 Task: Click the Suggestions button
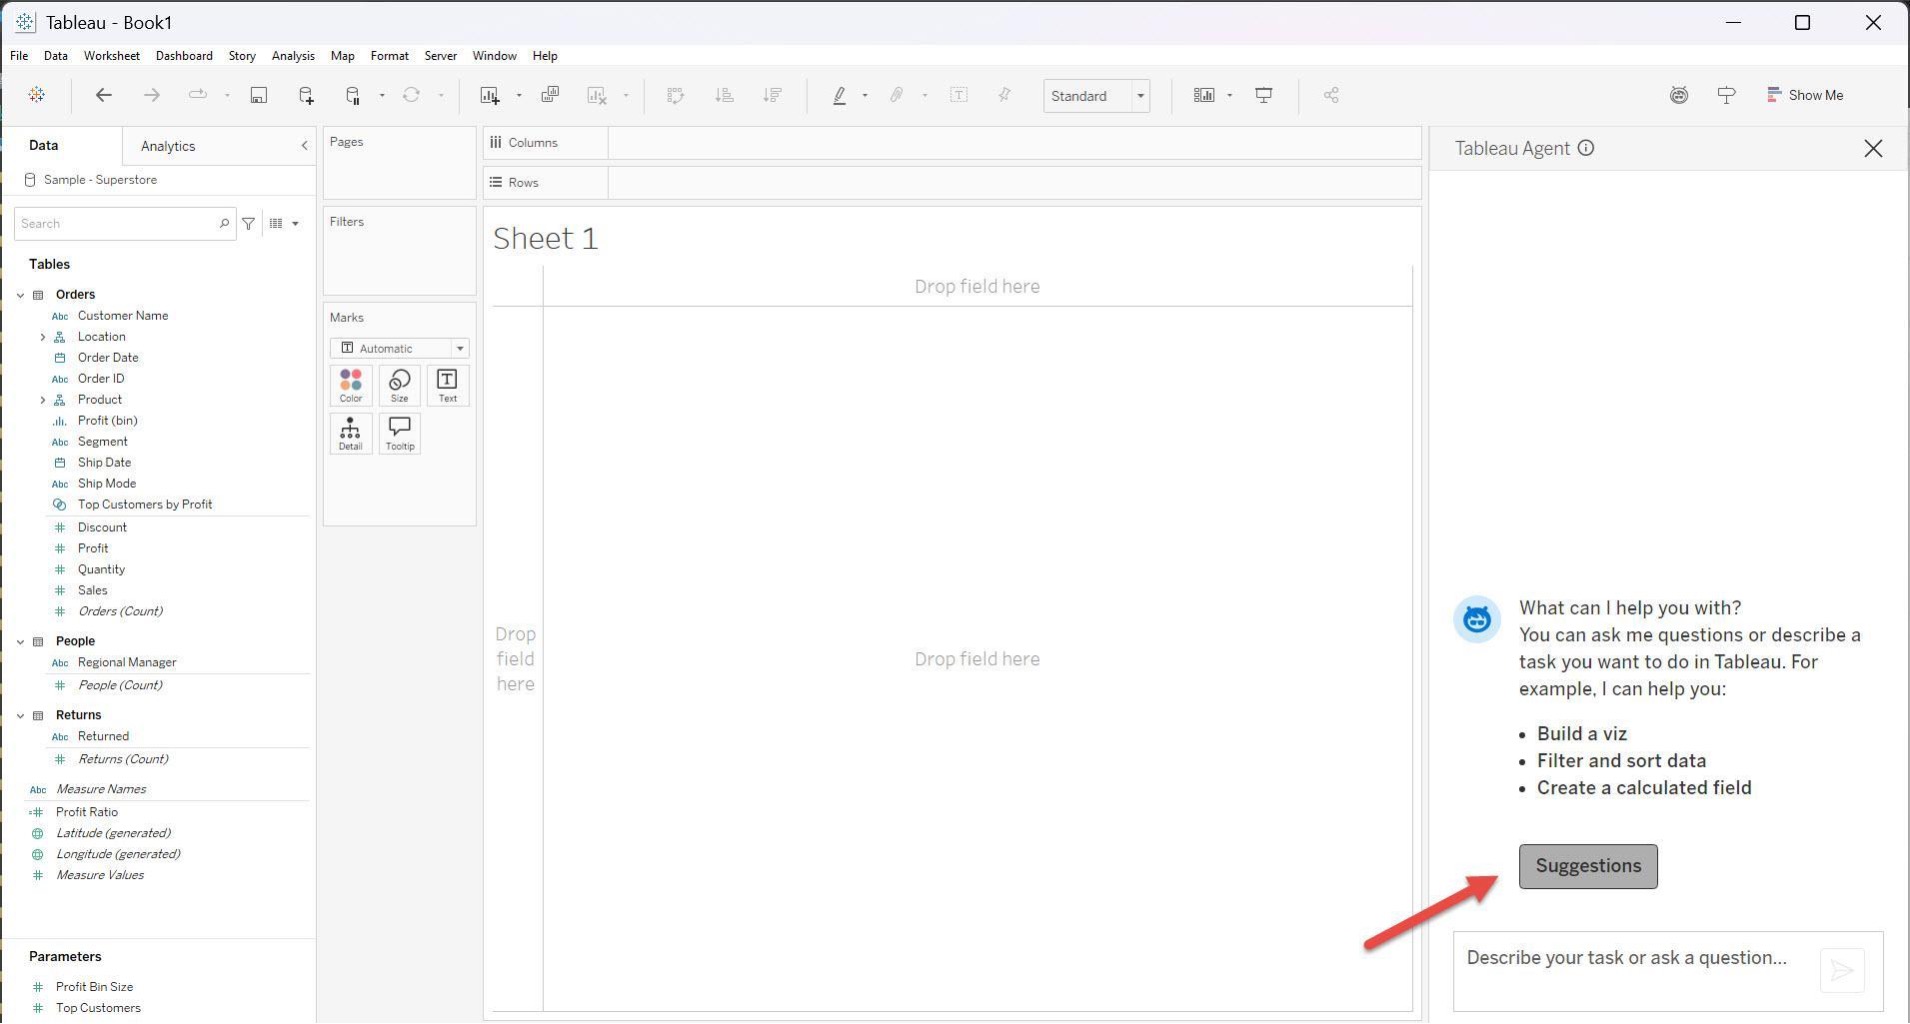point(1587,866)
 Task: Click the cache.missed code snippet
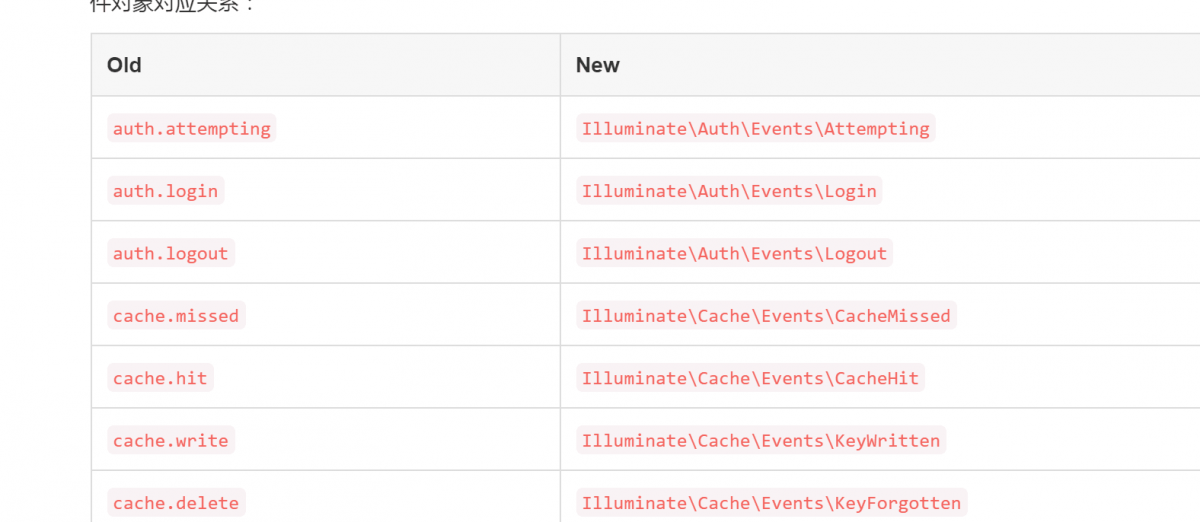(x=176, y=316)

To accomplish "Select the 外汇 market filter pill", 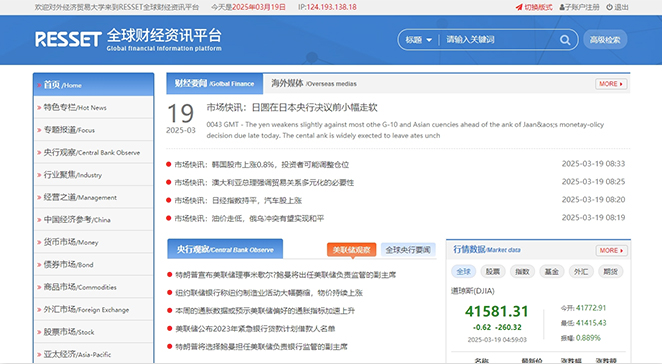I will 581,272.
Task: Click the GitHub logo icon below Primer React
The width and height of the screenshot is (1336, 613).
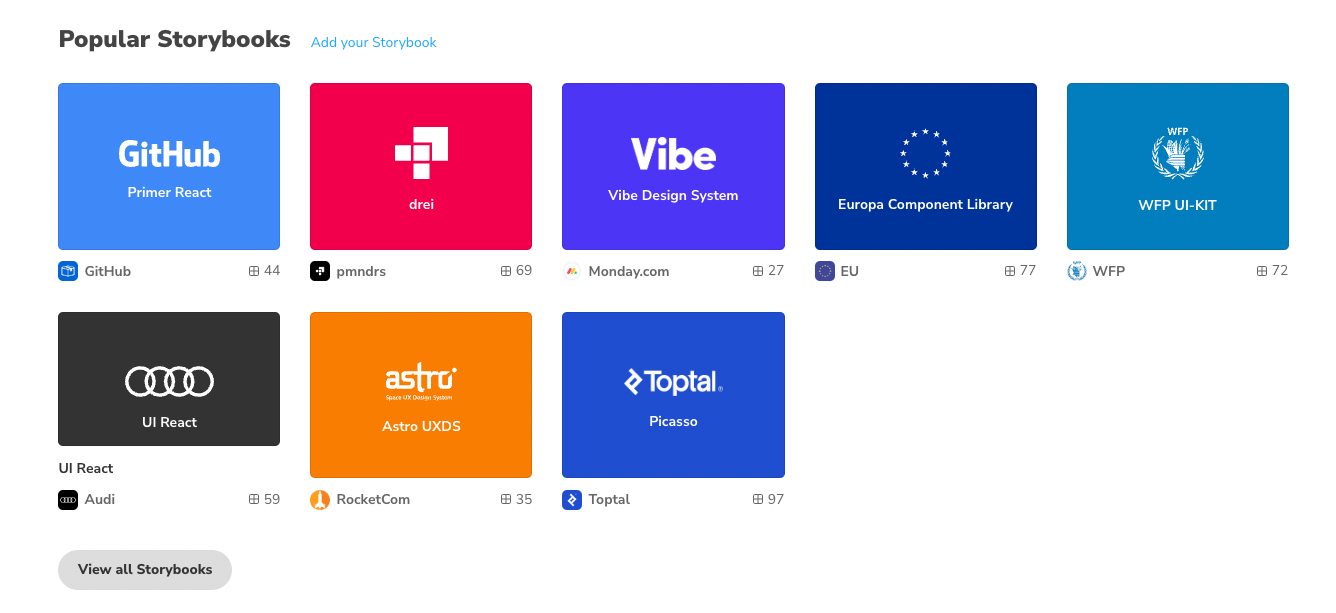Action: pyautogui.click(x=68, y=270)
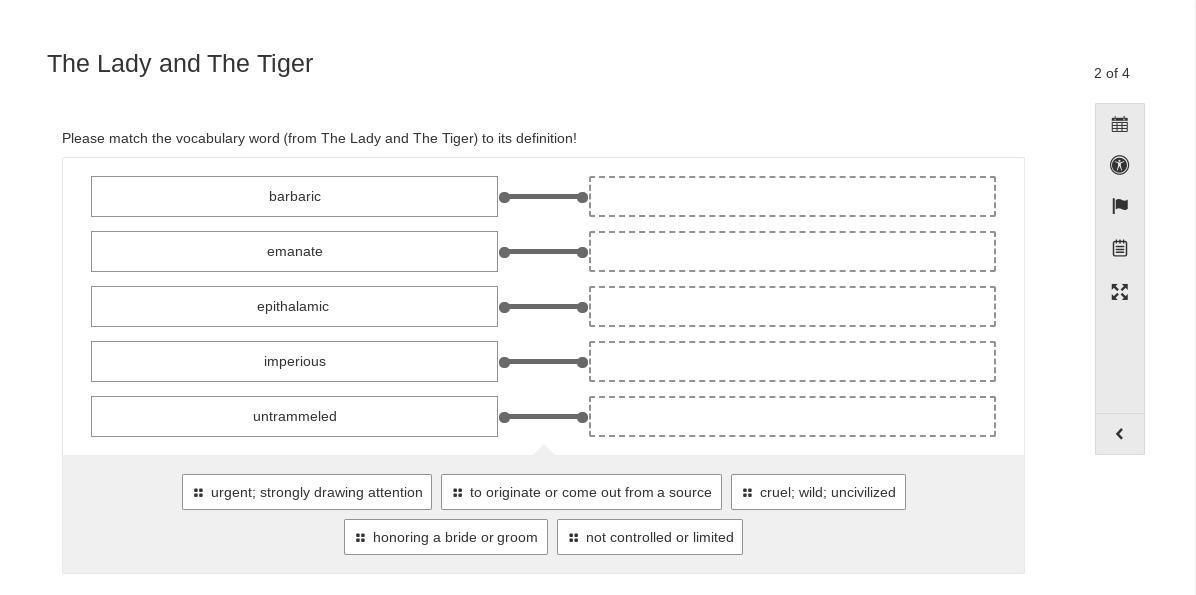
+---+
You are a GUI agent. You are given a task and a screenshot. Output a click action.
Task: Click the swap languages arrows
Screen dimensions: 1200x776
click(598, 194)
+---+
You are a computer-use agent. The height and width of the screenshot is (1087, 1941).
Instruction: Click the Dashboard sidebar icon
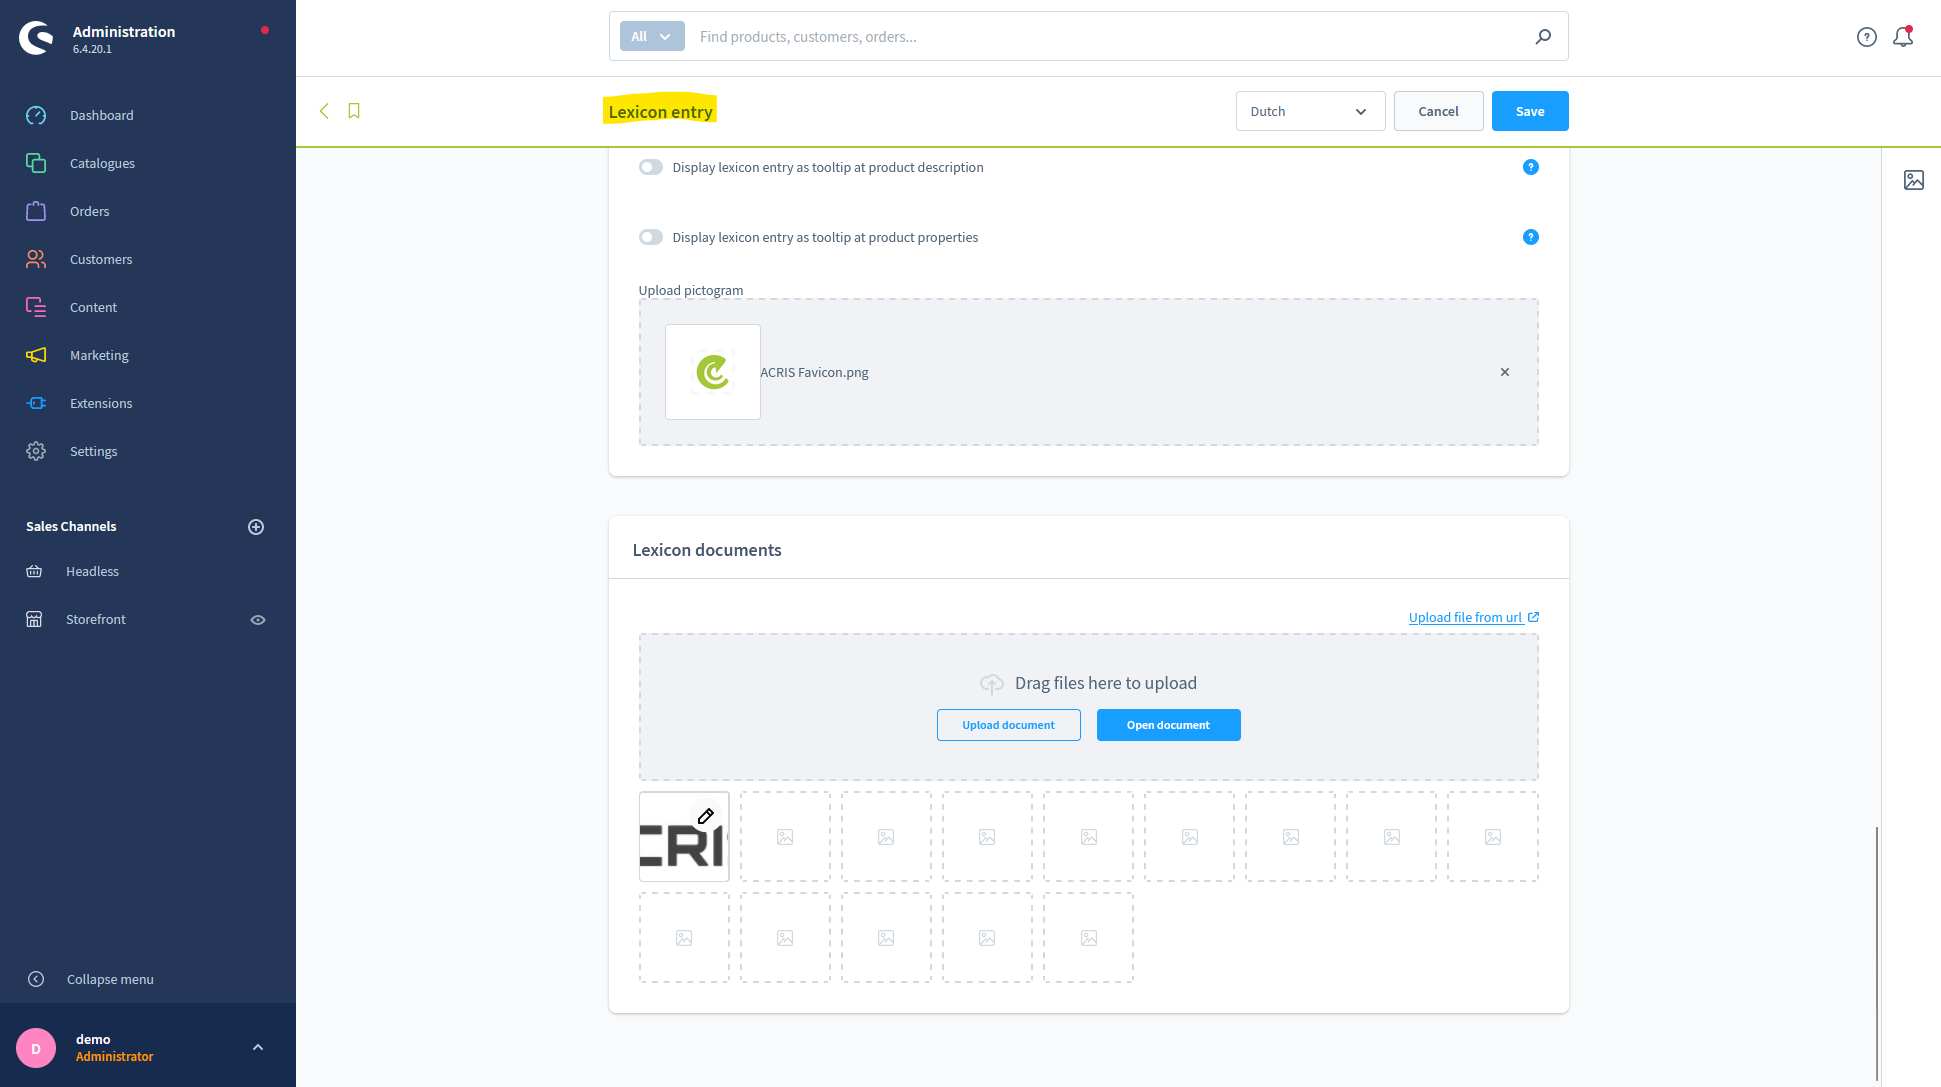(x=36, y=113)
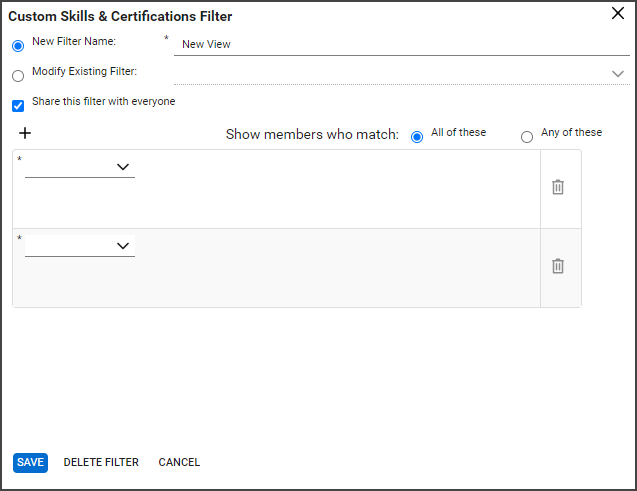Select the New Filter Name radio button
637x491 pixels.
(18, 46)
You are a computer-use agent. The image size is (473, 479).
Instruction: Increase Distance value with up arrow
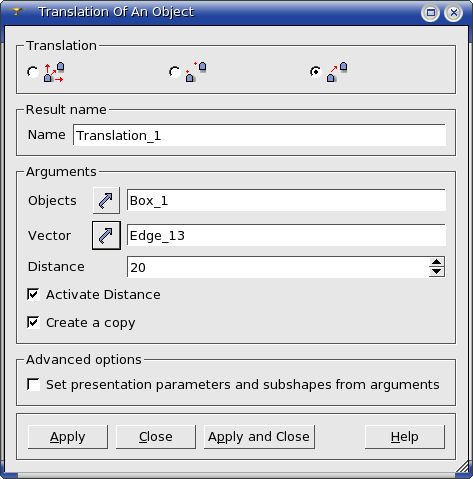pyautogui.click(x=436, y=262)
+---+
* Task directions:
Gather up, from the records above, each line where the word "computer" appears.

* Final answer:
You are a computer-use agent. The height and width of the screenshot is (1087, 1941).
You are a computer-use agent. The image size is (473, 479).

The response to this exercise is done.